Administration focus/involvement-----People focus/involvement
Working by oneself mostly-----Working as part of a group mostly
Mostly provide member care-----Mostly develop member care
Working groups that Talk/think-----Work groups that “Task”/do
Services as needed/requested-----Systematic/planned services
Local geographic focus-----International geographic focus
One main ministry focus-----Multiple ministry focus
One specialty-----Many specialities
One organization focus------Interagency focus
Connection in a sector-----Connection in many sectors

Reflection and Discussion (apologies for the “leading questions”!)
1. Should the member care field be regulated to better ensure the quality of services and qualifications of service providers? If so, how?
2. How do we measure competence in member care practitioners?
What could be some specific behavioural criteria to consider (so not just academic degrees, titles, job descriptions, time living in another culture etc.)?

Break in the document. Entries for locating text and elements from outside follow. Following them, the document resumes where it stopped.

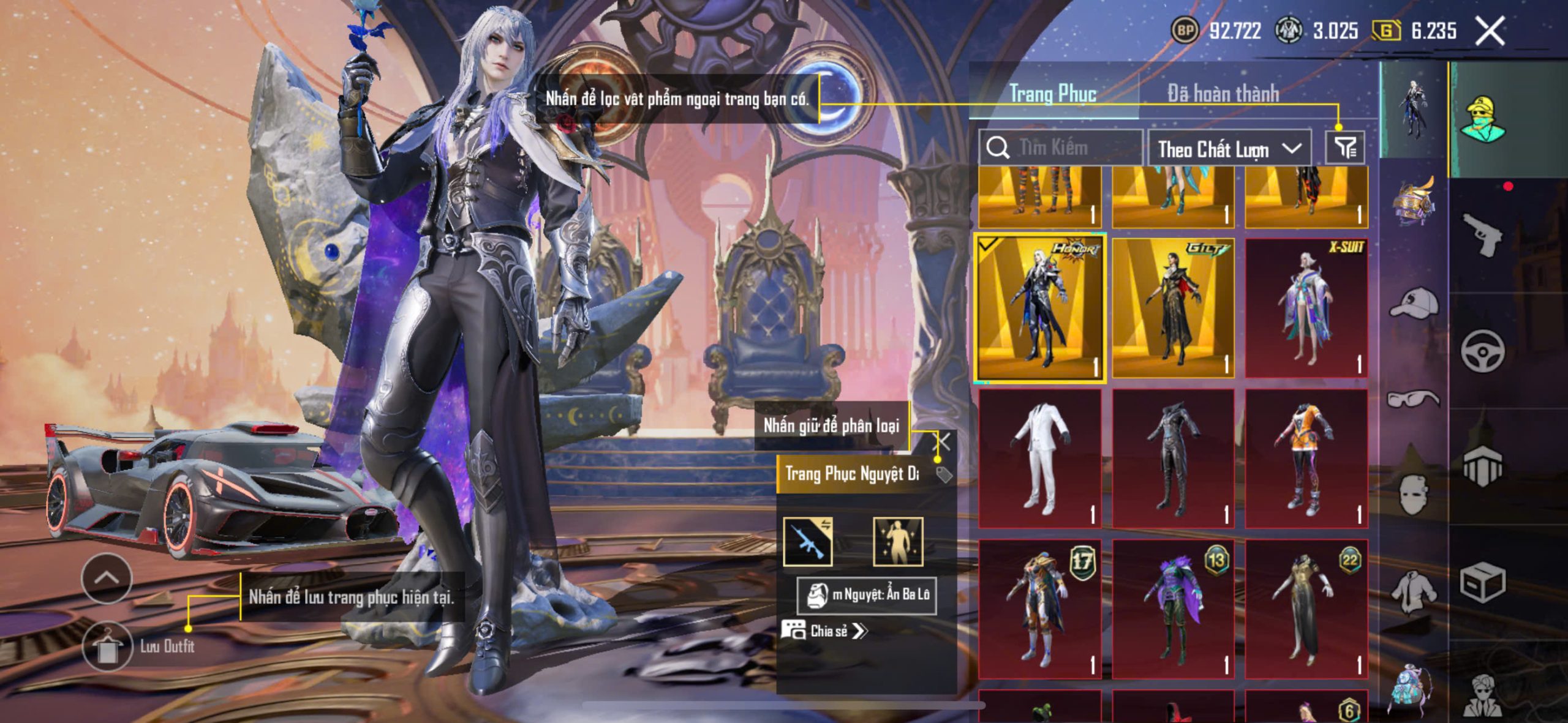Open the steering wheel vehicle category
Viewport: 1568px width, 723px height.
1482,351
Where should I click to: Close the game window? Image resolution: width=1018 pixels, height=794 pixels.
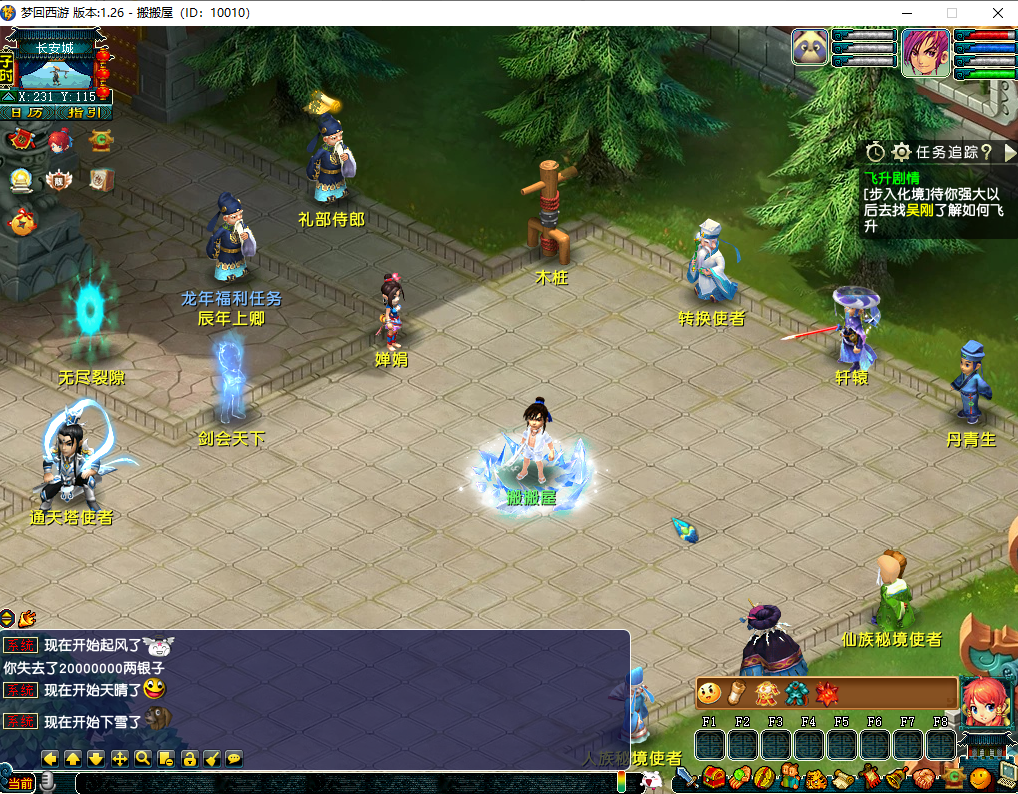(996, 13)
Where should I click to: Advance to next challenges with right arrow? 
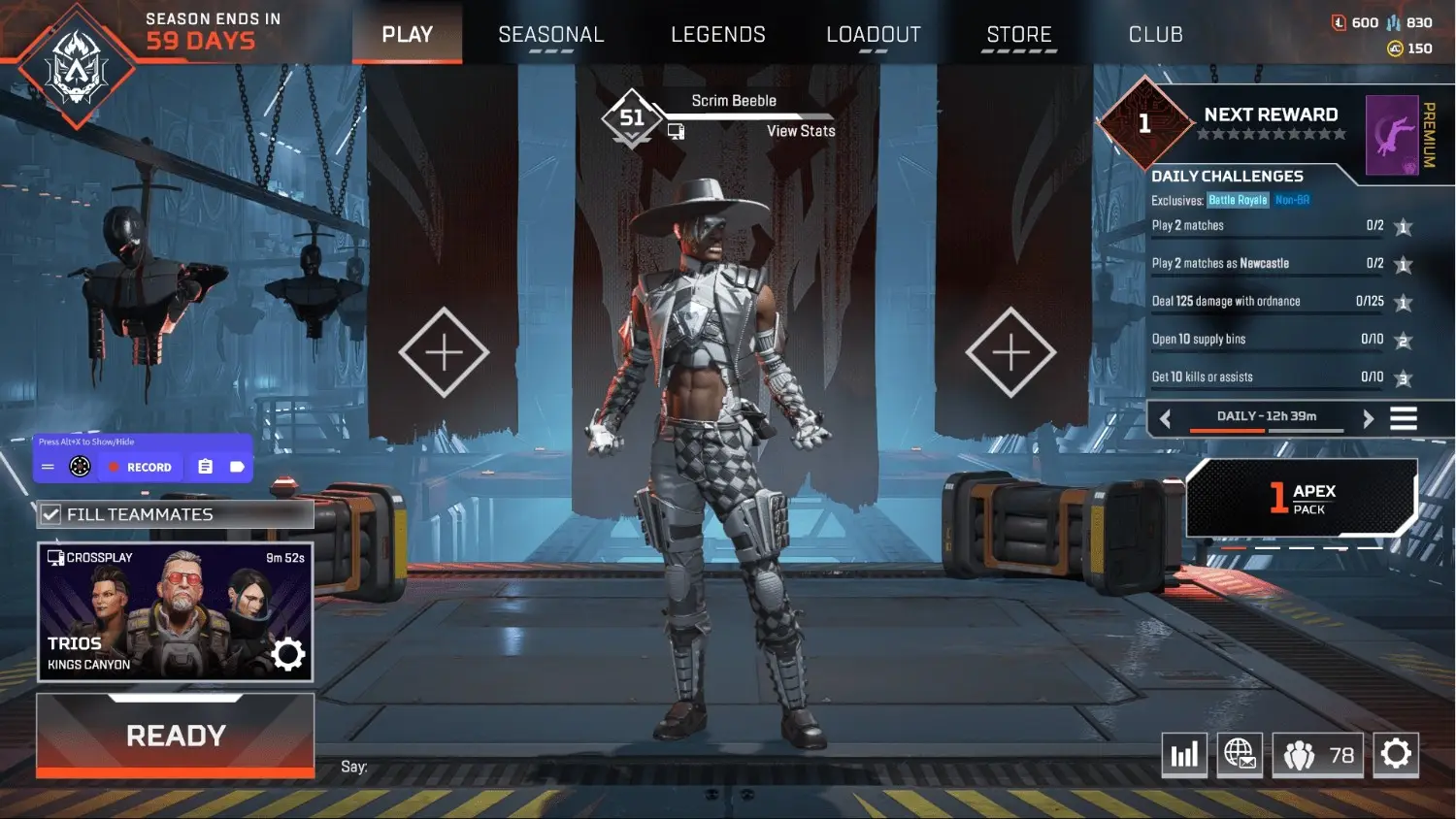coord(1369,418)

3. How could the member care sector build program evaluation/outcome studies/research into the member care field in order to empirically measure the effectiveness of the various types of services/interventions that we provide? Is it appropriate—ethical--to continue providing and developing services without assessing their effectiveness?
4. How relevant is the notion of developing evidence-based, expert-consensus guidelines for member care practice? What are the criteria for "evidence"--"expert"--"consensus"?!